Feel free to e-mail me and we can swap links - renebruun@msn.com


----------



## Tara1 (Apr 5, 2007)

Put all the advice you gave me into the site and added many more photo's since, so if anyone would want to see some of the west of Ireland feel free to take a peek and leave a comment.


----------



## mr e (Apr 6, 2007)

It's a good site, I'm impressed, a few comments though

The gallery doesn't seem very well integrated into the site, would be nice if it were more integrated

Then on Contact, you should really get rid of the W3C HTML 4.01 button, looks really unprofessional and out of place. Then I also don't think you should use the same Contact image as the navigation, looks odd, you should either have a different way of sectioning it off, or just don't section it off and let it flow.

→ **DATA SHOWN**
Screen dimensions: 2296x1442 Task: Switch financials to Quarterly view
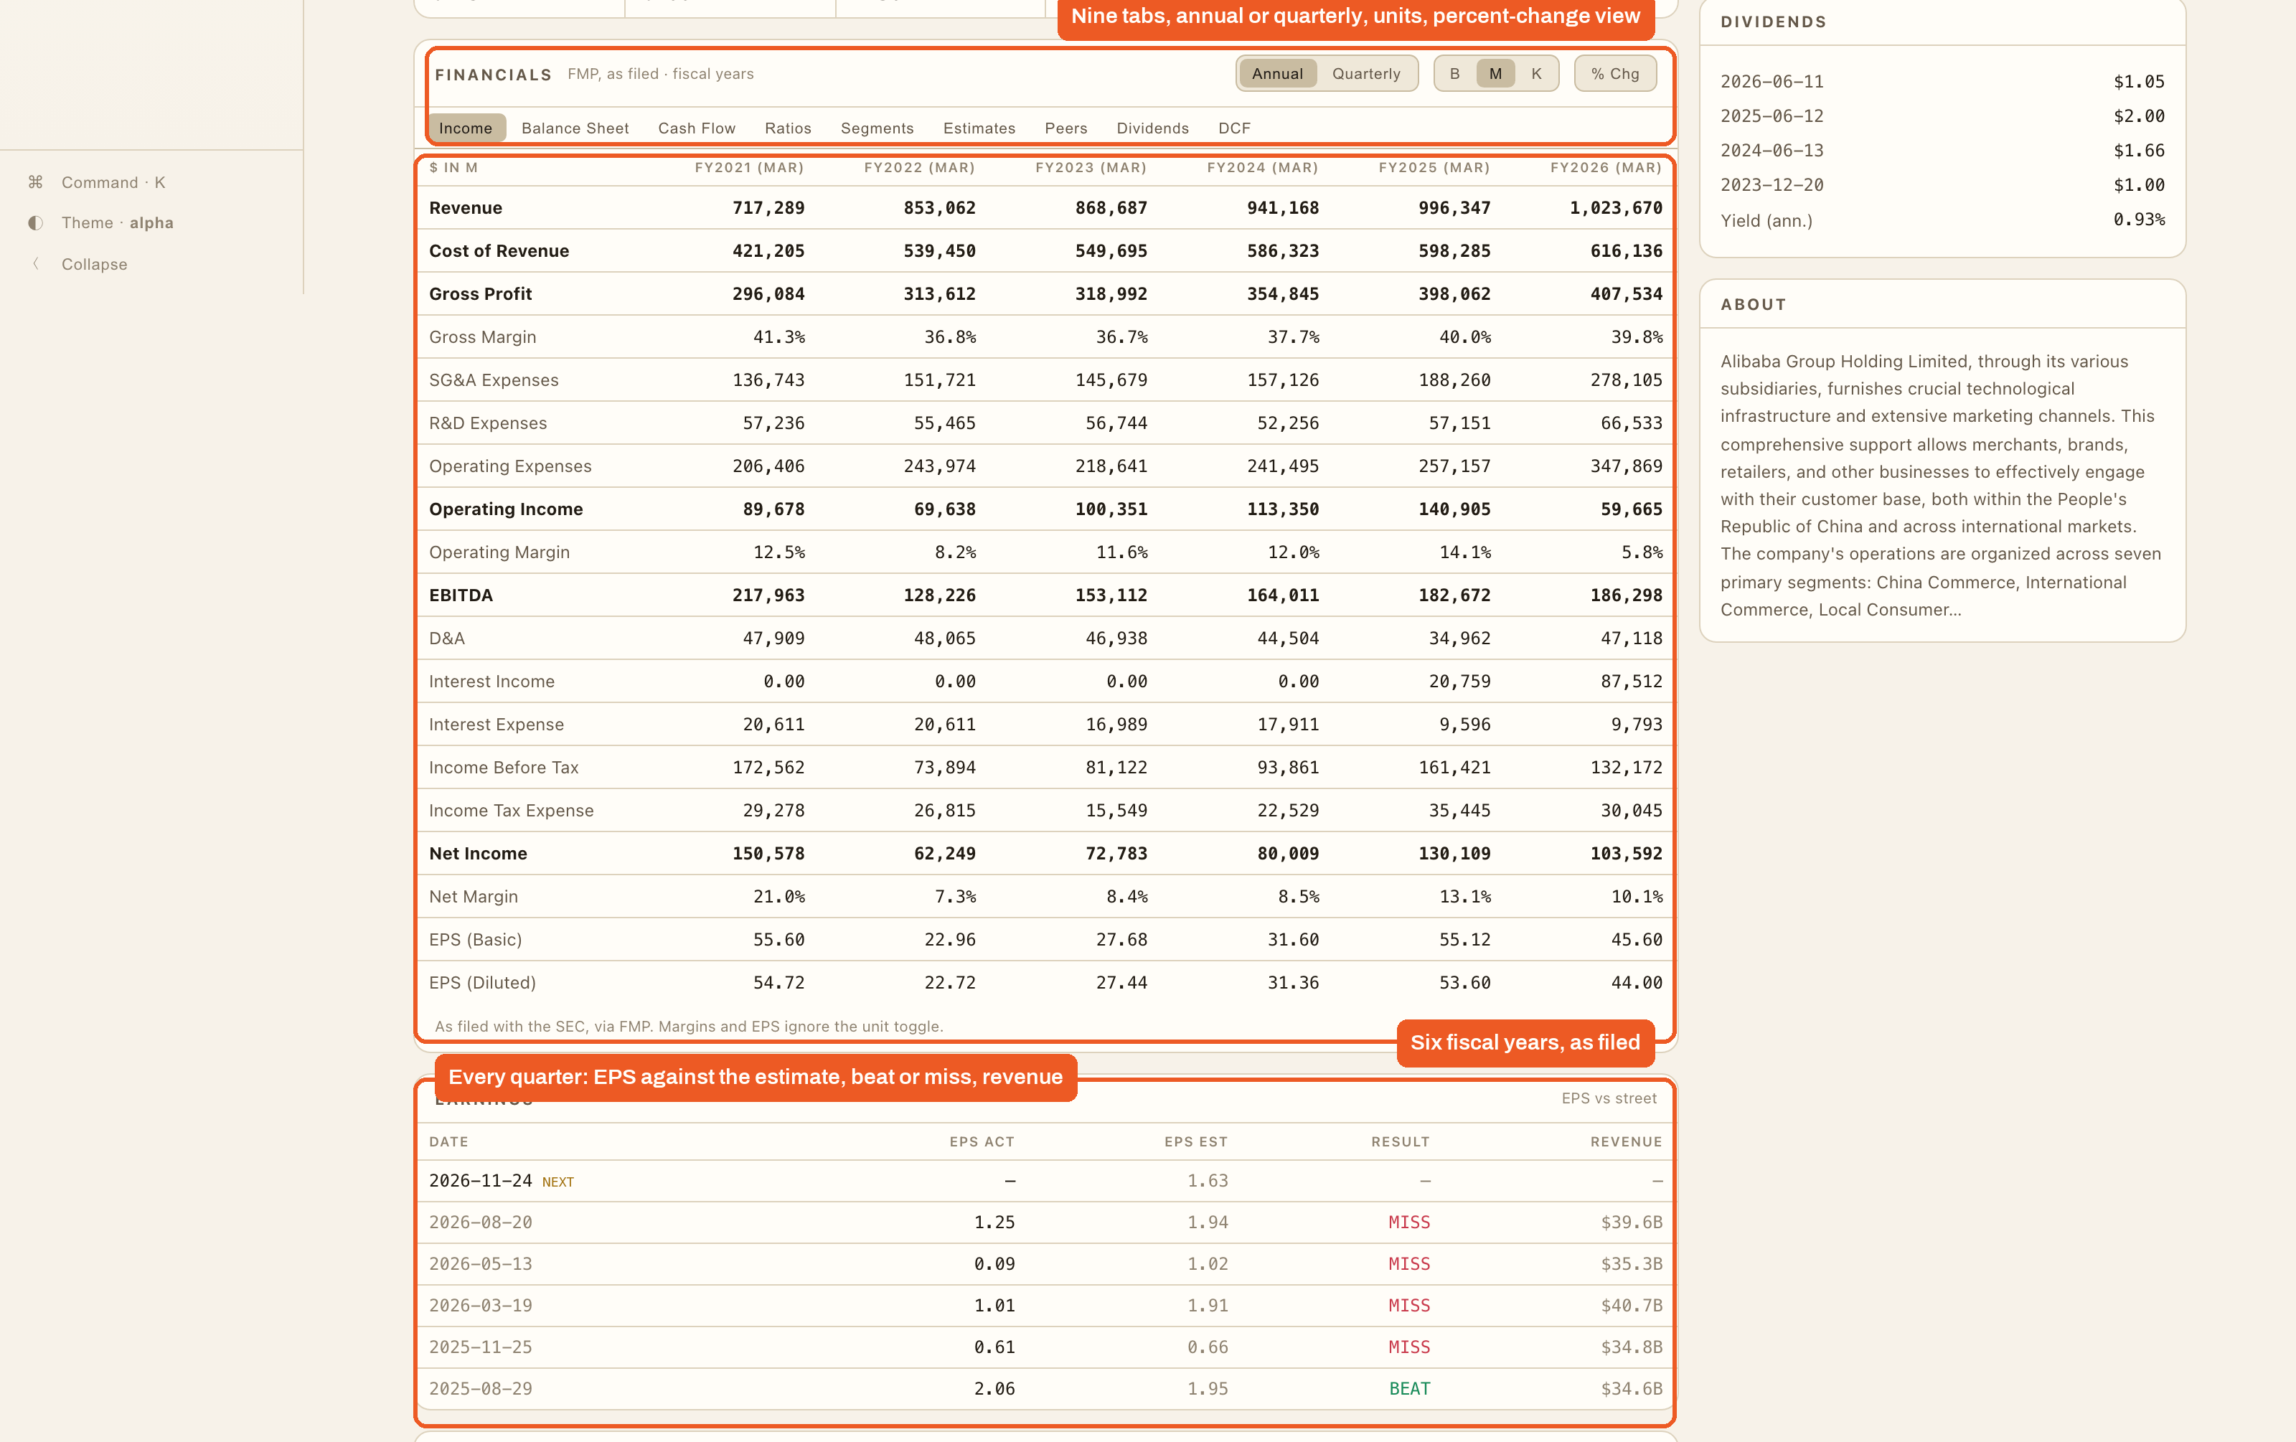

→ **PROBLEMS**
[a] In the forum thread, which button does mr e say should be removed from the Contact page?
[b] What are all the criticisms mr e makes of the site in the forum thread?
[c] Continue the forum thread from the point where it stops.
The data is separate material, unrelated to the forum thread.

→ **EXERCISE ANSWERS**
[a] The W3C HTML 4.01 button.

[b]
- The gallery doesn't seem very well integrated into the site.
- The W3C HTML 4.01 button on Contact looks unprofessional and out of place.
- Using the same Contact image as the navigation looks odd.

[c]
Unless you are required to keep the Links section, the only purpose it serves is advertising the site designer, and in my opinion has no place on a photography site. If you do have to keep it then I'd say the same thing as the Contact section, in that you should find a different image than the nave to section it off, or just don't section it off at all and let flow also

Looking good though


----------



## Tara1 (Apr 6, 2007)

Thanks Ian points taken.

The Links page is the latest add on but there is around 4 links so far on there and more going on tonight.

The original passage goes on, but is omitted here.